**Exercise details:** Counting only lines that contain the string "computer", how many are there in the data? Say the number alone.

[Stored entries]
—————
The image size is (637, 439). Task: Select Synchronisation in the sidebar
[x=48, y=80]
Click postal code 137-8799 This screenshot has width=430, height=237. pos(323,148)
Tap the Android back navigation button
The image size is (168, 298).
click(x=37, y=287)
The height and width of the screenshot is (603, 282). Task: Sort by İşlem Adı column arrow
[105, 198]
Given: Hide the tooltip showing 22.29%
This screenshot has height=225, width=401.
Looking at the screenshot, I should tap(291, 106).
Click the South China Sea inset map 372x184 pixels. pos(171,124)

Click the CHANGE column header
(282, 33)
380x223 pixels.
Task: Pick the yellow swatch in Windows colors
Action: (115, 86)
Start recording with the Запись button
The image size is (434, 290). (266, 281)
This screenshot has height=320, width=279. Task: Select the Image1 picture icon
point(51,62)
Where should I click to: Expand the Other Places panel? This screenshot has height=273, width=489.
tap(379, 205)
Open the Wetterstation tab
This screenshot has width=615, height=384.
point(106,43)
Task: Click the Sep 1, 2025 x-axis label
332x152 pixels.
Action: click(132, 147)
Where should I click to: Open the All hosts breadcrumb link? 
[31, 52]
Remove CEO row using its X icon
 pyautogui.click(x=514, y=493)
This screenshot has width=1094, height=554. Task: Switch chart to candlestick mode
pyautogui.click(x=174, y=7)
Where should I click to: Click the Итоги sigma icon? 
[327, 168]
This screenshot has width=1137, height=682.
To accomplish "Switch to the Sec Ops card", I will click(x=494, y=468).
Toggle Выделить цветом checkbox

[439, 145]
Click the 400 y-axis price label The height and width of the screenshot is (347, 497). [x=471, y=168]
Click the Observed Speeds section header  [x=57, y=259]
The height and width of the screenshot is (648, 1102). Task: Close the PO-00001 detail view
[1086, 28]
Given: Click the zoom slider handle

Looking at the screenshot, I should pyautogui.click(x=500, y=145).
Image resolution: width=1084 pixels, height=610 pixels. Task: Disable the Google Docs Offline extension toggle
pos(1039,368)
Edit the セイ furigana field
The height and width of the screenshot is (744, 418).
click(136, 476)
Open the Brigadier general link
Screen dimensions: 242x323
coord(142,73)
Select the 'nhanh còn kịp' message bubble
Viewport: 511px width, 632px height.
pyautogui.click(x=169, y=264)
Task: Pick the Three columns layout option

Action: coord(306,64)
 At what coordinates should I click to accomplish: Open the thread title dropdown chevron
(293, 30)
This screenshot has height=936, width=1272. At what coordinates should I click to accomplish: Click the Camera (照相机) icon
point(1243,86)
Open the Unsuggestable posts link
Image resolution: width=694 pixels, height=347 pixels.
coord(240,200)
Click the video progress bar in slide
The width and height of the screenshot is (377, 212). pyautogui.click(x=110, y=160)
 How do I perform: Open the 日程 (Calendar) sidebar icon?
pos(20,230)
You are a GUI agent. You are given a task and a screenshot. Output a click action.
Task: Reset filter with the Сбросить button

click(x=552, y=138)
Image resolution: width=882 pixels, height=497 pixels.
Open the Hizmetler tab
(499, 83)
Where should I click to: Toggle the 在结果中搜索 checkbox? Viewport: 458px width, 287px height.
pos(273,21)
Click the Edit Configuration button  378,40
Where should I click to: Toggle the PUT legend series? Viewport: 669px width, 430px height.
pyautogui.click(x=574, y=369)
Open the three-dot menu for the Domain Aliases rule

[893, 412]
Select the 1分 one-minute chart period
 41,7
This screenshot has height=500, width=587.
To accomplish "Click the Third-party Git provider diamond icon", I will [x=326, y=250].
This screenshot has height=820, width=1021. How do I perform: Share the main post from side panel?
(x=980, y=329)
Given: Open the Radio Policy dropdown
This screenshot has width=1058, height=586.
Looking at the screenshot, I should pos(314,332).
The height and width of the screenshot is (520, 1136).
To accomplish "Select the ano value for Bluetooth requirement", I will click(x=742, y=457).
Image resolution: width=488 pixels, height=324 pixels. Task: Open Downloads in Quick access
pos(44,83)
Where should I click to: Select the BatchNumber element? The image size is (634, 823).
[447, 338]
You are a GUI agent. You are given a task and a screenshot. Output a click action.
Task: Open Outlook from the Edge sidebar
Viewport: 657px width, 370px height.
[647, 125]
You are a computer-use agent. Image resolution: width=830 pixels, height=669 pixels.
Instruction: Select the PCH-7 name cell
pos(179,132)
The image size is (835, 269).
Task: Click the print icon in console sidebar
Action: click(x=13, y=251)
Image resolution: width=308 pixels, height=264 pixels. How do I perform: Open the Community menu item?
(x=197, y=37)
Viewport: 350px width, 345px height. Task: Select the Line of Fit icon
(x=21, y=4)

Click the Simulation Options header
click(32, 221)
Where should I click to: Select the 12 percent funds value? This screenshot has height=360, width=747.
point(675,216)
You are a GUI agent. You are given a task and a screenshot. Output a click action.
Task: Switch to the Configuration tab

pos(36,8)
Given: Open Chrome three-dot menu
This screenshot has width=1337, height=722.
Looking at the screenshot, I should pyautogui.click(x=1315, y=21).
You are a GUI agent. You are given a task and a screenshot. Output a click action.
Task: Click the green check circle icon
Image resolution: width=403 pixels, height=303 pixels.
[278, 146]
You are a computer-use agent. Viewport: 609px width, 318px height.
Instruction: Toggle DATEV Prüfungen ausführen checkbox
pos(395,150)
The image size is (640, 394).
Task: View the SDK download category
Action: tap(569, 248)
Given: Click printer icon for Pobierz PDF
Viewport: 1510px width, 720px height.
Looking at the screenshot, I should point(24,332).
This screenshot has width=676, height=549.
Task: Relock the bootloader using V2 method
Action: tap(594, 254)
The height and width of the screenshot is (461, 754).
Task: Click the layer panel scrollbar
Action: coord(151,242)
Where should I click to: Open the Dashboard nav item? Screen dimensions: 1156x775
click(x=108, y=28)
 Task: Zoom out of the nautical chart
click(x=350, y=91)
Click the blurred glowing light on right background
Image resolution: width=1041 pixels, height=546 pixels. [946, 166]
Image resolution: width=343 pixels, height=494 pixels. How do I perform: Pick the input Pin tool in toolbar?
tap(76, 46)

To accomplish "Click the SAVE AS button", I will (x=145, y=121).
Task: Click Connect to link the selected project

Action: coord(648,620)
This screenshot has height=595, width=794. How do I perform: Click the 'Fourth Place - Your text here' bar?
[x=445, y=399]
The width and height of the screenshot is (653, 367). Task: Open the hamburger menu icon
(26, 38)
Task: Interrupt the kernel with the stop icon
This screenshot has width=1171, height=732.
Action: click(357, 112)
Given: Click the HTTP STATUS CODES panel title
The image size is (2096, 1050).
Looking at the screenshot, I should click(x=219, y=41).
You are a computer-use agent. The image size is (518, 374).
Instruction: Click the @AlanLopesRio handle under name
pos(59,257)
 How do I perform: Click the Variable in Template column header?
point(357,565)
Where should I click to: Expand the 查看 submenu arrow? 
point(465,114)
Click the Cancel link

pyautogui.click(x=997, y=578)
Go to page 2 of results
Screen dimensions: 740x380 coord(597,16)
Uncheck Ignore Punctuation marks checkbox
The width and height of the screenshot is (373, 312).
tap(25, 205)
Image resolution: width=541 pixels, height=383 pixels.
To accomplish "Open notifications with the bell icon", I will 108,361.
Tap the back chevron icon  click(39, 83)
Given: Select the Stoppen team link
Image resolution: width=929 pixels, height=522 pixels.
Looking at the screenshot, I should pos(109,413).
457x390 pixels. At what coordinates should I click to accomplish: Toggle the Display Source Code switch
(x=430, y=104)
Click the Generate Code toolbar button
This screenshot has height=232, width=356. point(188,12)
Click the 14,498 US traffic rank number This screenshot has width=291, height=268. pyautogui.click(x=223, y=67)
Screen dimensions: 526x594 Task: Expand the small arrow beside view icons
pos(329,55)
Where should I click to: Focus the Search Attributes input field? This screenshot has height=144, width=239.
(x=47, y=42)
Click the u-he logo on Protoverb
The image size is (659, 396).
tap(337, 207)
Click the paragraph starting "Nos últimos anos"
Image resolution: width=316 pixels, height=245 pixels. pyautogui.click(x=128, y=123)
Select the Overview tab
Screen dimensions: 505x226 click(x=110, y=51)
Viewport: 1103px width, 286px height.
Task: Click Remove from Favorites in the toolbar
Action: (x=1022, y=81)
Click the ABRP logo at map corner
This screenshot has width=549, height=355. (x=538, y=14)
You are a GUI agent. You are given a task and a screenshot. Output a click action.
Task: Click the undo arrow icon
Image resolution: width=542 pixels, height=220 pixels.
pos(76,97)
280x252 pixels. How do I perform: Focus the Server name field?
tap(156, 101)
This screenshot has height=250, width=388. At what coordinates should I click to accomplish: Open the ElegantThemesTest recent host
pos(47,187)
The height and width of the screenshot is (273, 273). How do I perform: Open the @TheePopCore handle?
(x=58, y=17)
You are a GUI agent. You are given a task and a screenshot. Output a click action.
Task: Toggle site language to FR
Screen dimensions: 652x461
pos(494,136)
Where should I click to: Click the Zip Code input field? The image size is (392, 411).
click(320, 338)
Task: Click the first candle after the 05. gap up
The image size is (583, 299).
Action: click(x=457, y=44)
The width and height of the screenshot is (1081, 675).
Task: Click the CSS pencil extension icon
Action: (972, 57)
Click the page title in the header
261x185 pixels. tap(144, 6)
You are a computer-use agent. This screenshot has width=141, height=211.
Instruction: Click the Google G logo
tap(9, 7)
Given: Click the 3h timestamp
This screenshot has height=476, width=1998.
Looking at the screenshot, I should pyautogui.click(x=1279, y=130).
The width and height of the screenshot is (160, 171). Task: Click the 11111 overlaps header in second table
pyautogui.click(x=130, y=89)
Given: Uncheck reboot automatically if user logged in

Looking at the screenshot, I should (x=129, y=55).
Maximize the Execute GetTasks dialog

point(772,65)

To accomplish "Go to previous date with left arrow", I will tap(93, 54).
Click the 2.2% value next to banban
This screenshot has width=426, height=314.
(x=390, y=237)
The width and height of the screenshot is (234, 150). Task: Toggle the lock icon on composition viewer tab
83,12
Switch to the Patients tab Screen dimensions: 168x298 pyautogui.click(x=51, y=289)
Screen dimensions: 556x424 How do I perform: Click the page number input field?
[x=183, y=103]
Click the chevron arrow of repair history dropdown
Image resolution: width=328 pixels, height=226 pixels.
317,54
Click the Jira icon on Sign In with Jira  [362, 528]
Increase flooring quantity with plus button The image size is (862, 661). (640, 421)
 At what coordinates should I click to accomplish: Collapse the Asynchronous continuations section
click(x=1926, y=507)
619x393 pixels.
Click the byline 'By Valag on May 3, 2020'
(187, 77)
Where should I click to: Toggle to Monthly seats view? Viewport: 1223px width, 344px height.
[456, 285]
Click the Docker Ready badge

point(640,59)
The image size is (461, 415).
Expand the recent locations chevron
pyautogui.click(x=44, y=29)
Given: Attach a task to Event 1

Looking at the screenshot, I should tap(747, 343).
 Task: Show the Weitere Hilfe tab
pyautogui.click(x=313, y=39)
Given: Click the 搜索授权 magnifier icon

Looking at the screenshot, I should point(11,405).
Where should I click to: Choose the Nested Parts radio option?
—————
**Output below:** 4